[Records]
▶

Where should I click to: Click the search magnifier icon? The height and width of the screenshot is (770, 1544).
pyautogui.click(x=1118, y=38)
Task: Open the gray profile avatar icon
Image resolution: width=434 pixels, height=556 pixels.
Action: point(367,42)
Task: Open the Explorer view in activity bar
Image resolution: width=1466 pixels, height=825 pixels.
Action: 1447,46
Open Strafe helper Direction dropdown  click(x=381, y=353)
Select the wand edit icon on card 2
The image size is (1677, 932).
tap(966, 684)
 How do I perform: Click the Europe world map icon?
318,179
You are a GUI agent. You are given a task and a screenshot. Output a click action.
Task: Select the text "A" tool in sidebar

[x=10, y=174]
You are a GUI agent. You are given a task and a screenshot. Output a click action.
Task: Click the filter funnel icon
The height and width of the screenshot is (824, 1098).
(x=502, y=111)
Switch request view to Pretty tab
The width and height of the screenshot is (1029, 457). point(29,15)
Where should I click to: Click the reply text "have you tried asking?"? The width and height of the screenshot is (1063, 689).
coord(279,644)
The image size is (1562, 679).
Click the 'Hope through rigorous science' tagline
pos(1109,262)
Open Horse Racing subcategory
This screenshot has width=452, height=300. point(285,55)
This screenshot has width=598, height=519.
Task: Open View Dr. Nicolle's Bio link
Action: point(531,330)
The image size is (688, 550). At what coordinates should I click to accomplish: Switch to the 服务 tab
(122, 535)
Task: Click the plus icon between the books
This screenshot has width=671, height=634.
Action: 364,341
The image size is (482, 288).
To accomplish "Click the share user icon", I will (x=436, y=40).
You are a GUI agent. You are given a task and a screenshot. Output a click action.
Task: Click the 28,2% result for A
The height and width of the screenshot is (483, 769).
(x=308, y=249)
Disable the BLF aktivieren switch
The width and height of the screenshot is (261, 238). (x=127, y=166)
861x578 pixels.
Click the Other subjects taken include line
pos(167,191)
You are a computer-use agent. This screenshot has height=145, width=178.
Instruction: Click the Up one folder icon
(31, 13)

◀

* [STATED TASK] Show every line in the records above that contains the word "should", copying each one in full.

* [SOLUTION TO THIS EXERCISE]
Where should I click to: Click the search magnifier icon? The height and width of the screenshot is (770, 1544).
Where should I click to: Click the reply text "have you tried asking?"? The width and height of the screenshot is (1063, 689).
The image size is (688, 550). At what coordinates should I click to accomplish: Switch to the 服务 tab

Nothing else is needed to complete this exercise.